*EXERCISE MATERIAL*
....

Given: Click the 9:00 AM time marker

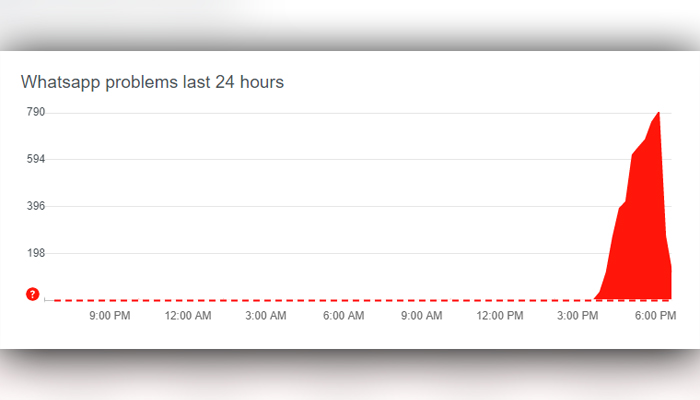Looking at the screenshot, I should point(421,316).
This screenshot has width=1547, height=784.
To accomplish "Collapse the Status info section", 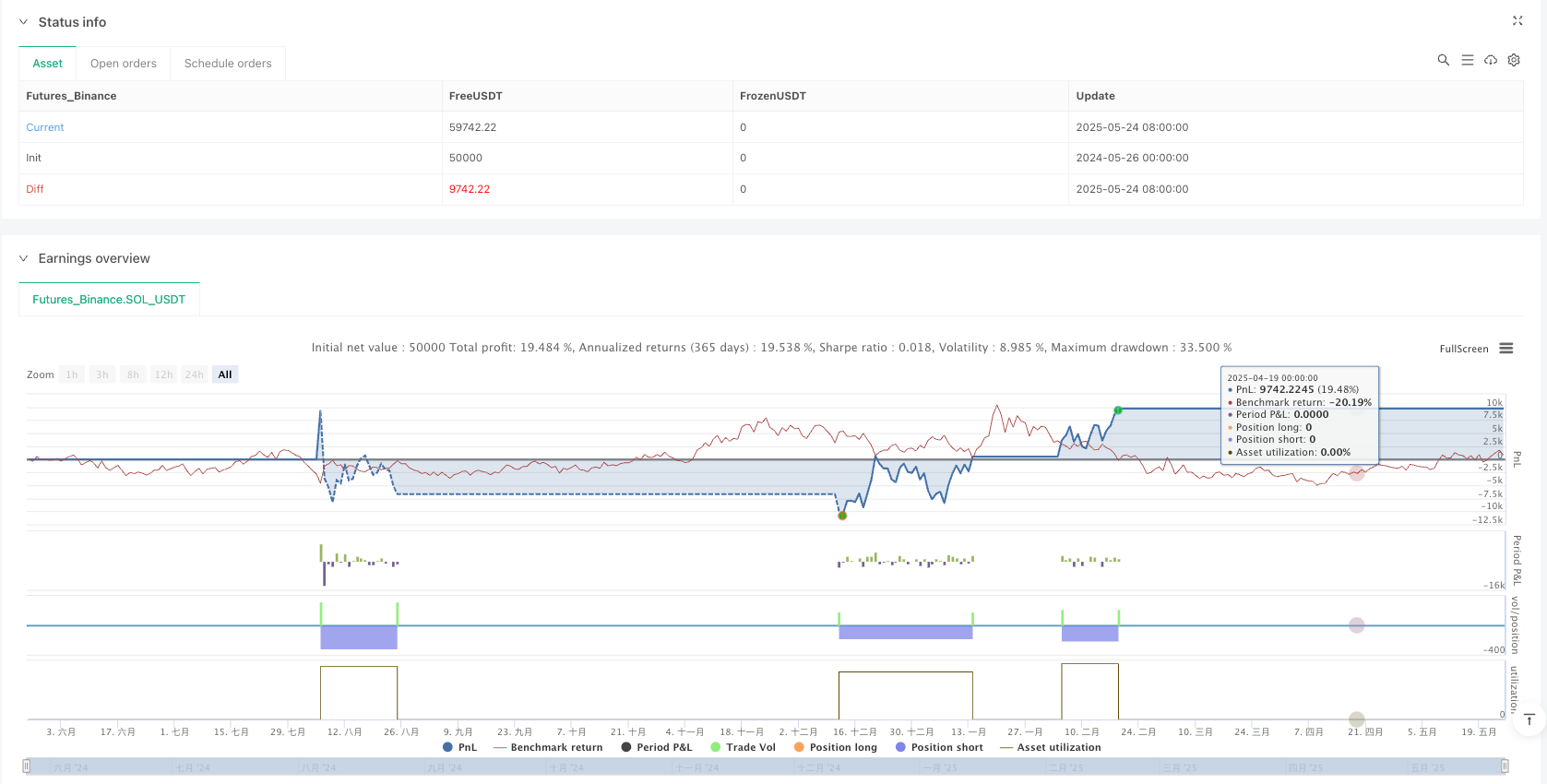I will click(24, 22).
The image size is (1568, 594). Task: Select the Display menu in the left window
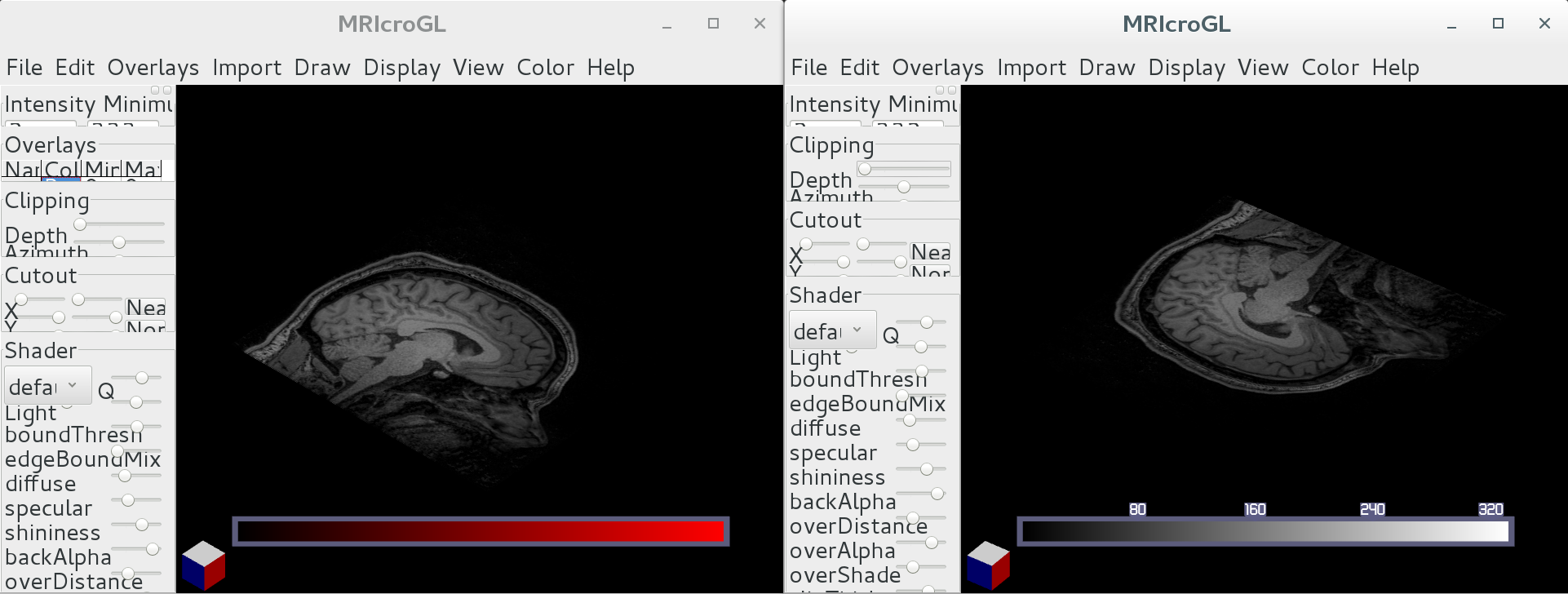401,68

....

*WORK TO COMPLETE*
Please turn the rows from the line containing "The image size" through the last row into a numbered list, skipping blank lines and leaving out the pictures.

*OUTPUT OF THE TASK*
1. The image size is (1568, 594). Task: Select the Display menu in the left window
2. 401,68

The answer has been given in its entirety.